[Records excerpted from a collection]

== Segment start ==

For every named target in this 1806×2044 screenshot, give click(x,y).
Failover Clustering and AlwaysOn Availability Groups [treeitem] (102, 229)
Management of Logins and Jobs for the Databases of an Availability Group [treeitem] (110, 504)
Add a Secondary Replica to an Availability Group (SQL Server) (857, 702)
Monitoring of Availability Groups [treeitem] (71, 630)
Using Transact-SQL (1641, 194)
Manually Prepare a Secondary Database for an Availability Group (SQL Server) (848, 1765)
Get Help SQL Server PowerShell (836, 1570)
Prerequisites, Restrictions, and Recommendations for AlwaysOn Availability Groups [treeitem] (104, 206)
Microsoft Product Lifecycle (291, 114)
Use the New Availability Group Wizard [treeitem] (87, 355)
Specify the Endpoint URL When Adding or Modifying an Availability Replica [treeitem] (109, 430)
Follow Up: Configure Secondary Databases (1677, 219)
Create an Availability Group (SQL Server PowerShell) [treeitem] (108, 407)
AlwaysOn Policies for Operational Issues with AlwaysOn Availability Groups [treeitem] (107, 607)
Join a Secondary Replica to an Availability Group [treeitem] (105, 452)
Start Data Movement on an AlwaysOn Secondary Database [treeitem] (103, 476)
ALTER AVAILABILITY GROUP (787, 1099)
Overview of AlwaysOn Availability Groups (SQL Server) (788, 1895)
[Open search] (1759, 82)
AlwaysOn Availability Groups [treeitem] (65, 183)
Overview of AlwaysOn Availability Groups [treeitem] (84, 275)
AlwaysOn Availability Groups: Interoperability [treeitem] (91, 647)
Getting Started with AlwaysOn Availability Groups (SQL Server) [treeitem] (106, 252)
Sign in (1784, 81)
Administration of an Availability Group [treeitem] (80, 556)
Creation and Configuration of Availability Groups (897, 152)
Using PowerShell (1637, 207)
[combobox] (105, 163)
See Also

== Segment end ==

**How to complete this task**
Repeat every record above precisely.

**Exercise solution**
For every named target in this 1806×2044 screenshot, give click(x,y).
Failover Clustering and AlwaysOn Availability Groups [treeitem] (102, 229)
Management of Logins and Jobs for the Databases of an Availability Group [treeitem] (110, 504)
Add a Secondary Replica to an Availability Group (SQL Server) (857, 702)
Monitoring of Availability Groups [treeitem] (71, 630)
Using Transact-SQL (1641, 194)
Manually Prepare a Secondary Database for an Availability Group (SQL Server) (848, 1765)
Get Help SQL Server PowerShell (836, 1570)
Prerequisites, Restrictions, and Recommendations for AlwaysOn Availability Groups [treeitem] (104, 206)
Microsoft Product Lifecycle (291, 114)
Use the New Availability Group Wizard [treeitem] (87, 355)
Specify the Endpoint URL When Adding or Modifying an Availability Replica [treeitem] (109, 430)
Follow Up: Configure Secondary Databases (1677, 219)
Create an Availability Group (SQL Server PowerShell) [treeitem] (108, 407)
AlwaysOn Policies for Operational Issues with AlwaysOn Availability Groups [treeitem] (107, 607)
Join a Secondary Replica to an Availability Group [treeitem] (105, 452)
Start Data Movement on an AlwaysOn Secondary Database [treeitem] (103, 476)
ALTER AVAILABILITY GROUP (787, 1099)
Overview of AlwaysOn Availability Groups (SQL Server) (788, 1895)
[Open search] (1759, 82)
AlwaysOn Availability Groups [treeitem] (65, 183)
Overview of AlwaysOn Availability Groups [treeitem] (84, 275)
AlwaysOn Availability Groups: Interoperability [treeitem] (91, 647)
Getting Started with AlwaysOn Availability Groups (SQL Server) [treeitem] (106, 252)
Sign in (1784, 81)
Administration of an Availability Group [treeitem] (80, 556)
Creation and Configuration of Availability Groups (897, 152)
Using PowerShell (1637, 207)
[combobox] (105, 163)
See Also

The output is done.